__PAGE EXCERPT__
··········

Using the concept of micropipelines explained in the previous section, an asynchronous FIFO has been created. This model of FIFO holds 15 bit wide data and has a depth of 4, which means it has 8 stages. A 15 bit data path may seem unconventional, but it is necessary as the control signals of SRAM are multiplexed with this data. Fig. 5 shows the interface signals of FIFO in which input ports are shown to the left and output ports to the right. Fig. 6 shows the block diagram giving its structural details.

Ports Rin, Ain, Rout and Aout perform the same functions as explained in the 4 phase micropipeline. The FIFO has added functionality through the ports Rst, Full, Empty, Overflow and Underflow. The FIFO is full when alternate latches hold data. Therefore, when capture signals to the alternate latches and inversion of the capture signals of the remaining latches give '1' as the output when passed through a multiple AND gate, it means that the FIFO is full.

Moreover, the FIFO is empty when all the latches are transparent. Therefore, if all capture signals give '1' as the output when passed through a NOR gate, it implies that the FIFO is empty.



Fig. 5 Asynchronous FIFO: interface signals

The Rin signal going high if the FIFO is full will result in an overflow. Conversely, the Aout signal going high if the FIFO is empty will result in underflow. On making Rst high, the FIFO is reset. Hence, it will go back to its initial state with all latches transparent and all control signals low.

## B. Asynchronous SRAM

The asynchronous SRAM presented in this paper has a capacity of 32 locations of 8 bits each. Fig. 7 shows its interface signals.



Fig. 7 Asynchronous SRAM: interface signals

The CE signal refers to Chip Enable and the SRAM function only when this signal is made high. When the request Rin goes high, the operation of the SRAM depends upon the W/R pin. If W/R is high, the 8 bit input data is sent through the Data\_in (7:0) and stored in the addresses corresponding to the values given to the Address (4:0).

Whereas, if the Write/Read signal is low when the Req signal goes high, data will be read from SRAM and sent out through Data out (7:0).

The Ack signal goes high in response to request for both read and write operations.



Fig. 6 Asynchronous FIFO block diagram



Fig. 8 FIFO-SRAM interfacing NGR schematic



Fig. 9 FIFO-SRAM interfacing block diagram

# C. FIFO-SRAM Interfacing

Now the FIFO and SRAM are interfaced together to form a single unit which is assumed to be receiving signals from a controller. Fig. 8 shows the NGR schematic obtained during VHDL synthesis and depicts the ports of the entire system. Fig. 9 shows the block diagram of the data and handshaking signals. The double arrows show the data flow and single arrows show the control flow.

··········

__MATERIAL SUPPLIED__
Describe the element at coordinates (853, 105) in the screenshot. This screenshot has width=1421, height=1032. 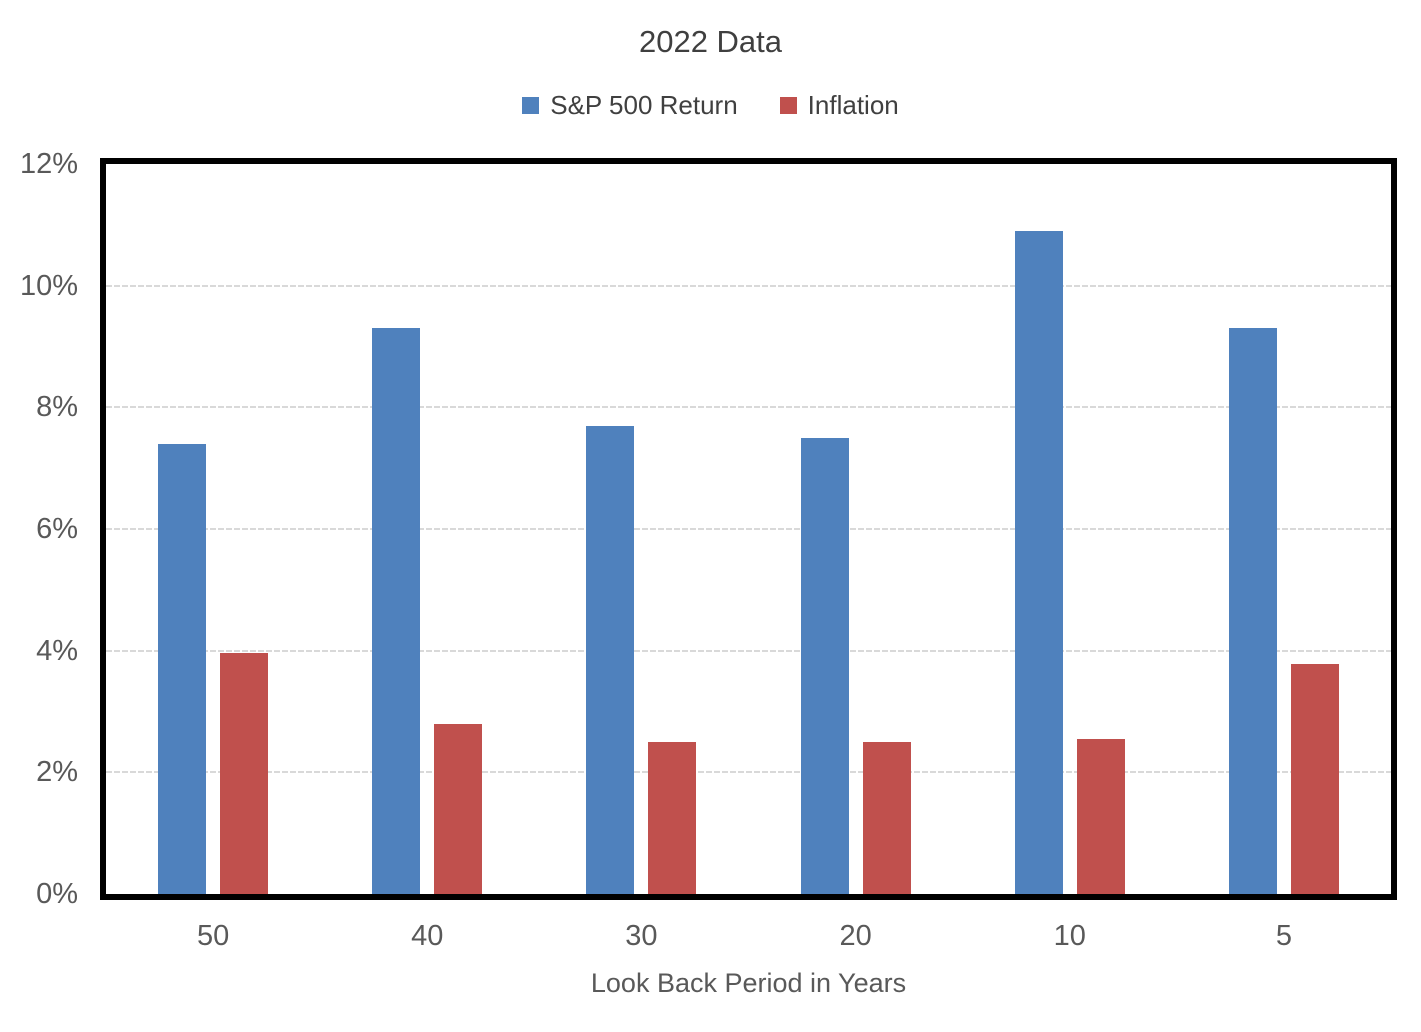
I see `legend-label-inflation: Inflation` at that location.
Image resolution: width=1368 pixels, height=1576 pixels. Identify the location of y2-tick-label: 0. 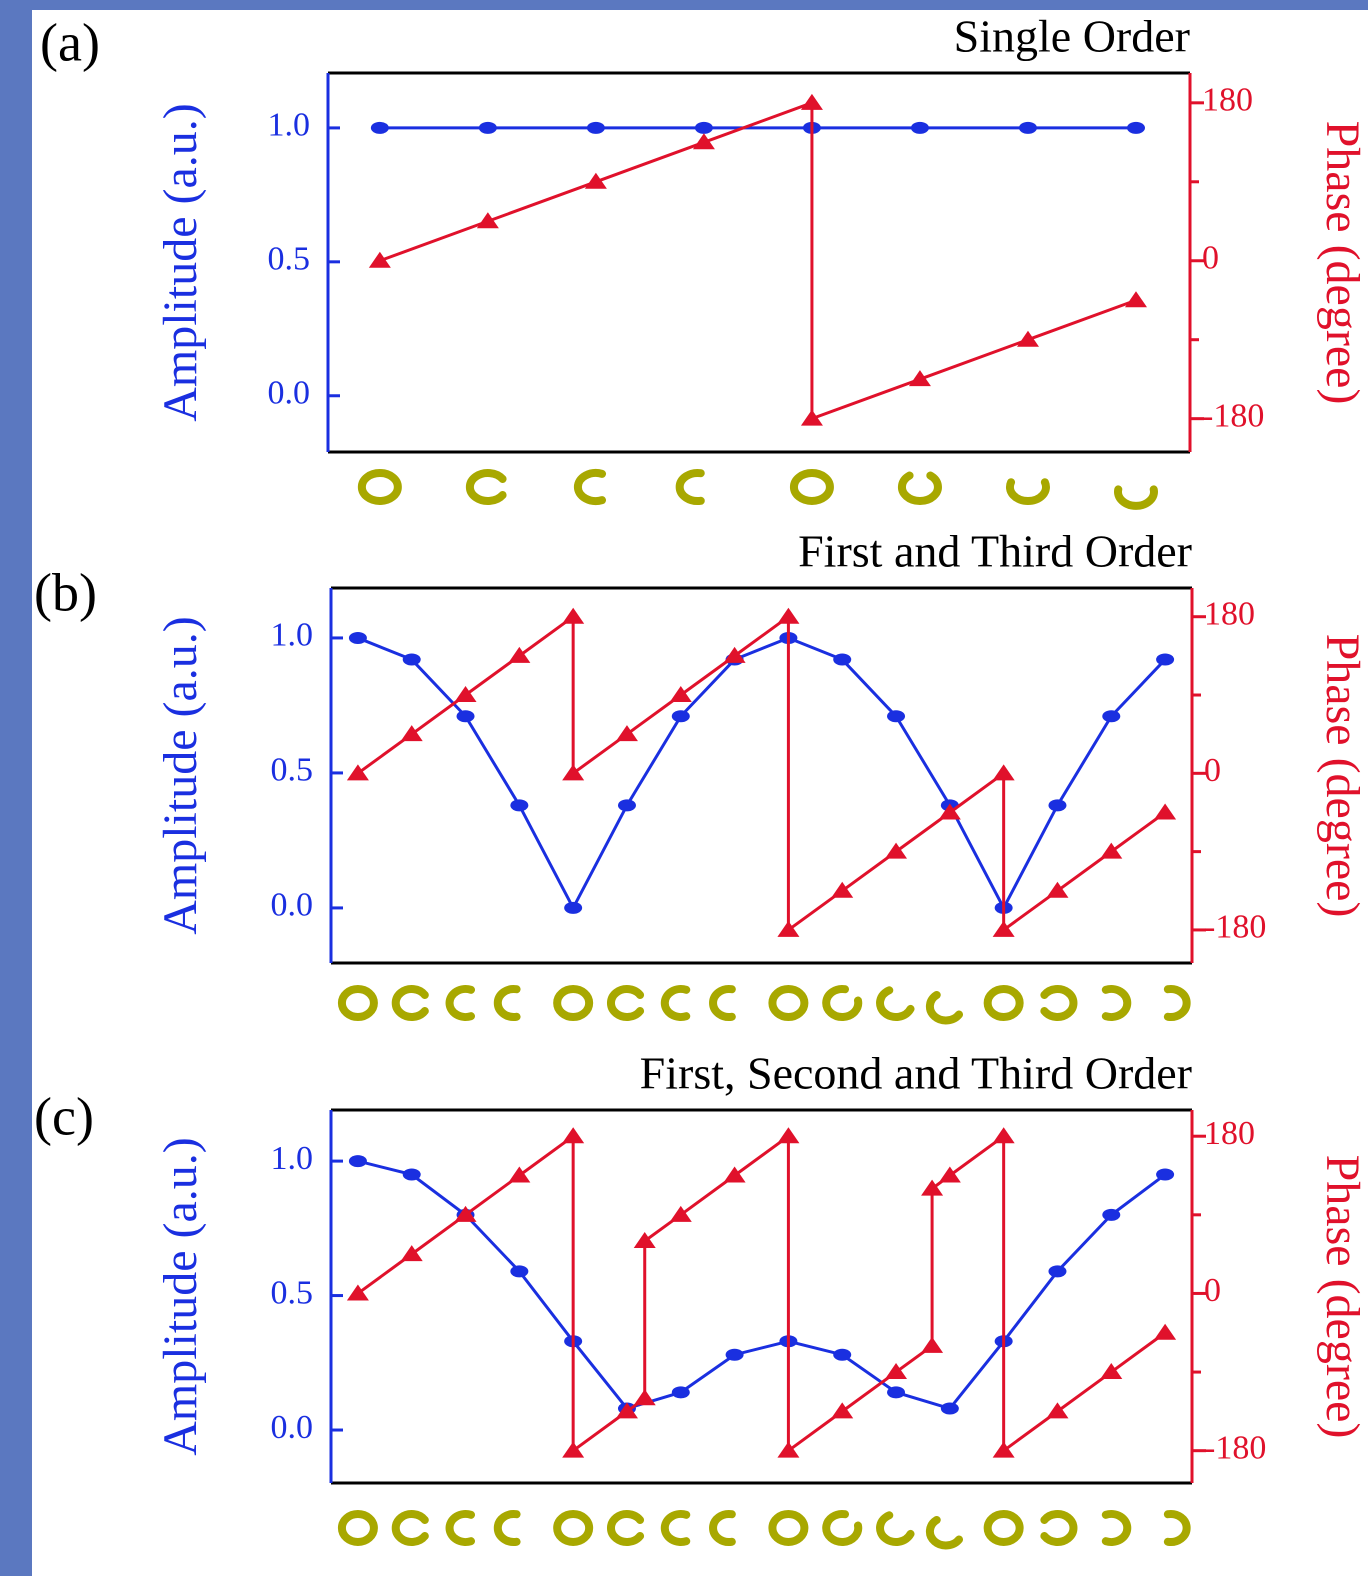
(1212, 1290).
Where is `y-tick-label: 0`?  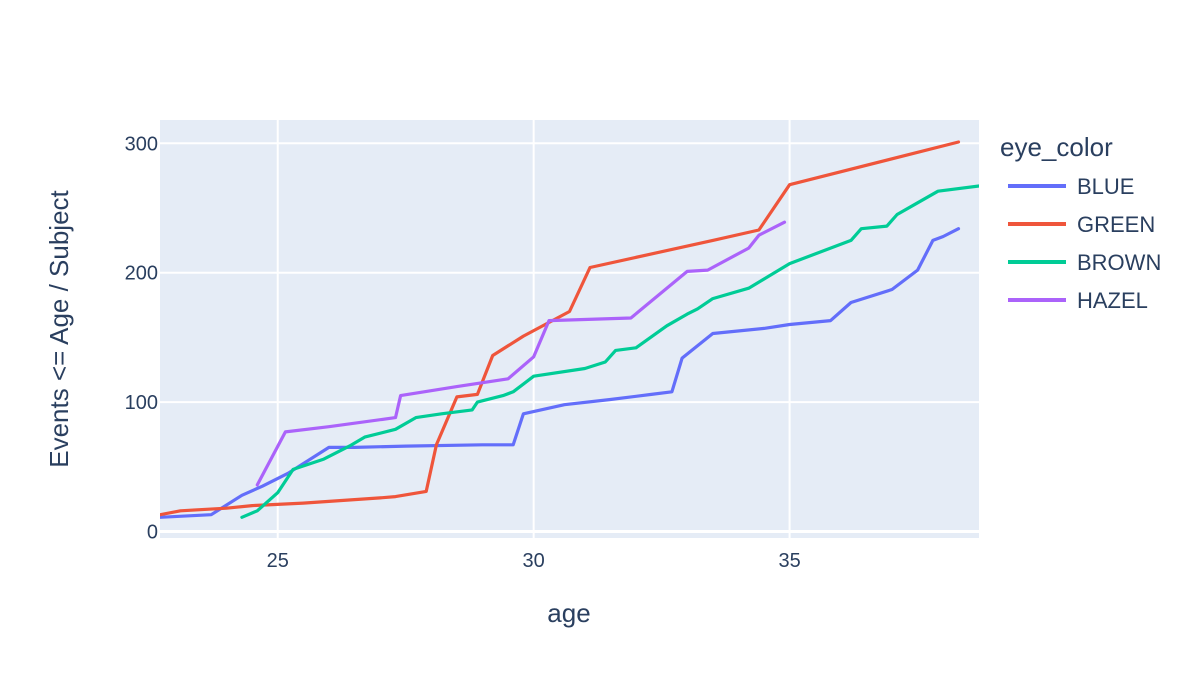
y-tick-label: 0 is located at coordinates (152, 533).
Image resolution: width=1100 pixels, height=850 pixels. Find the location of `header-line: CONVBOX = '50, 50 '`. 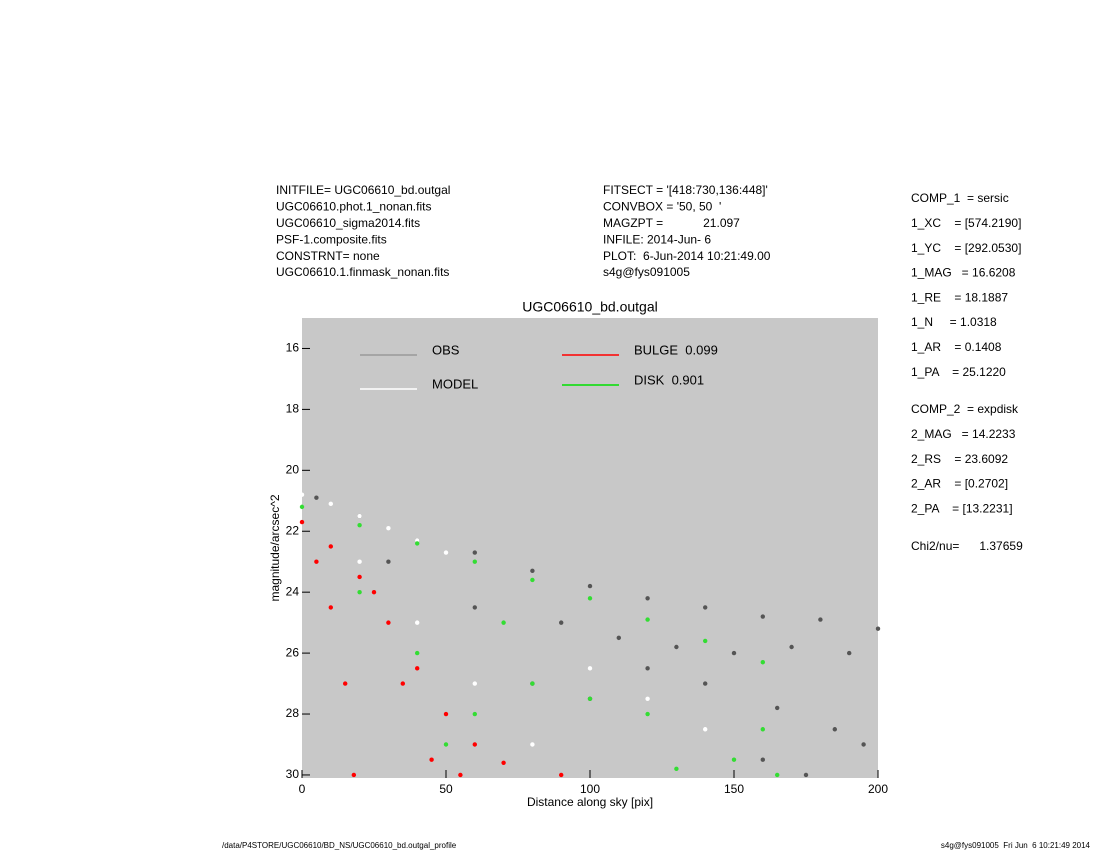

header-line: CONVBOX = '50, 50 ' is located at coordinates (662, 207).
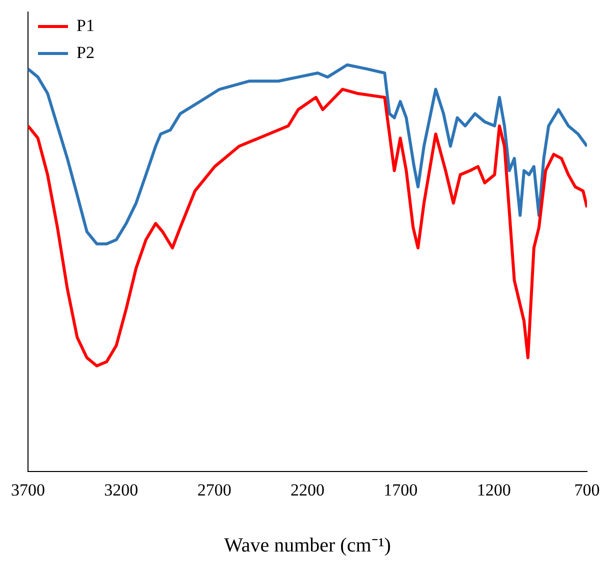 The width and height of the screenshot is (611, 570). I want to click on x-tick-label: 3200, so click(121, 490).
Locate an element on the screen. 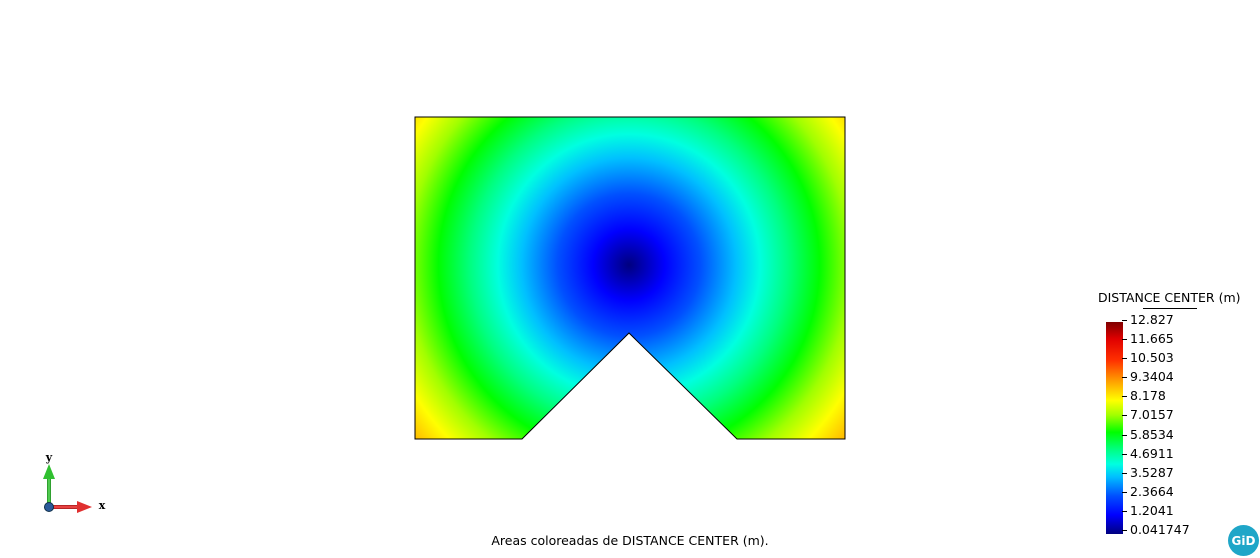 The height and width of the screenshot is (558, 1260). x-axis-arrow is located at coordinates (63, 507).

··········

__PARTS OF THE EXERCISE__
A: From the FIFO and SRAM excerpt, write out the passage from "The CE signal" to "and write operations.".
B: In one to three sentences, explain why the FIFO in the FIFO and SRAM excerpt uses a 15-bit wide data path.

__NUMBERED ANSWERS__
A:
The CE signal refers to Chip Enable and the SRAM function only when this signal is made high. When the request Rin goes high, the operation of the SRAM depends upon the W/R pin. If W/R is high, the 8 bit input data is sent through the Data\_in (7:0) and stored in the addresses corresponding to the values given to the Address (4:0).

Whereas, if the Write/Read signal is low when the Req signal goes high, data will be read from SRAM and sent out through Data out (7:0).

The Ack signal goes high in response to request for both read and write operations.

B: The 15-bit data path is necessary because the control signals of the SRAM are multiplexed with the data the FIFO holds.